Quattro giocatori del Milan – Tomori, Fofana, Nkunku e Gimenez – sono stati indicati pubblicamente come “epurati”, esclusi dal gruppo e sottoposti a allenamenti separati. La situazione ha suscitato dibattito e preoccupazione, con il rischio di configurarsi come mobbing o straining sportivo. I calciatori, pur essendo in possesso di contratti in corso, sono stati marginalizzati, con il loro nome che scompare dall’organigramma e l’accesso al gruppo ridotto a una stanza separata. La questione solleva interrogativi su diritti, sicurezza e tutela del lavoro nel mondo del calcio.

La legge non è un’eccezione

Il calciatore professionista è un lavoratore subordinato a tutti gli effetti, e il diritto lo tutela come ogni altro dipendente. L’ordinamento sportivo riconosce il diritto di allenarsi e di essere trattato con dignità. Le Linee Guida FIGC vietano l’abuso psicologico, compresi il confinamento e l’isolamento. La giurisprudenza e gli studi hanno chiarito che l’esclusione sistematica dal gruppo e la messa fuori rosa possono integrare il mobbing o lo straining sportivo, con conseguenze gravi per la carriera di un atleta.

Le norme e i diritti del calciatore

Il d.lgs. 36/2021 ha introdotto norme sulla salute e sicurezza sul lavoro, applicabili anche al mondo del calcio. L’articolo 2087 del codice civile impone al datore di tutelare l’integrità fisica e la personalità morale del dipendente. L’Accordo Collettivo di Serie A (art. 5.1) conferma il diritto del calciatore di allenarsi in un ambiente consono alla sua dignità professionale. Gli allenamenti differenziati sono legittimi solo per ragioni tecniche, mai come strumento ritorsivo per indurre un giocatore ad accettare una cessione.

Strumenti per la difesa

Il calciatore non è inerme. L’Accordo Collettivo (art. 8.9 e ss.) gli consente di ottenere la reintegrazione o la risoluzione del contratto, con un risarcimento fino al venti per cento della retribuzione fissa annua. Il sistema di safeguarding permette di segnalare abusi, violenze e discriminazioni in via riservata, attivando la Commissione Federale e la giustizia sportiva. Per i responsabili, sono previste sanzioni come l’inibizione, la squalifica o l’ammenda. La dignità della persona, protetta dagli articoli 2 e 3 della Costituzione, è tutelata anche nel lavoro sportivo.

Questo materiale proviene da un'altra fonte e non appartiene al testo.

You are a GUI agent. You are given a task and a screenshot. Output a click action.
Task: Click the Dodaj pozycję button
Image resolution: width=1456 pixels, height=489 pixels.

La legge è uguale per tutti

Nessuno nega alle società il diritto di fare scelte tecniche o di mettere un giocatore sul mercato. Ciò che il diritto non consente è che tali scelte si traducano nell’umiliazione pubblica e nell’emarginazione permanente di lavoratori con un contratto in essere. La Convenzione OIL n. 190, ratificata in Italia, chiede di eliminare violenza e molestie da ogni luogo di lavoro, anche se lo strumento del mestiere è una palla. La legge è uguale per tutti: presidenti, allenatori, giocatori e dirigenti. La situazione dei calciatori esclusi dal gruppo del Milan solleva interrogativi su come il diritto si applichi nel mondo del calcio. Se l’emarginazione persiste, i giocatori hanno strumenti per difendersi, ma la questione rimane aperta. La legge è un’arma, ma solo se usata con coraggio e consapevolezza.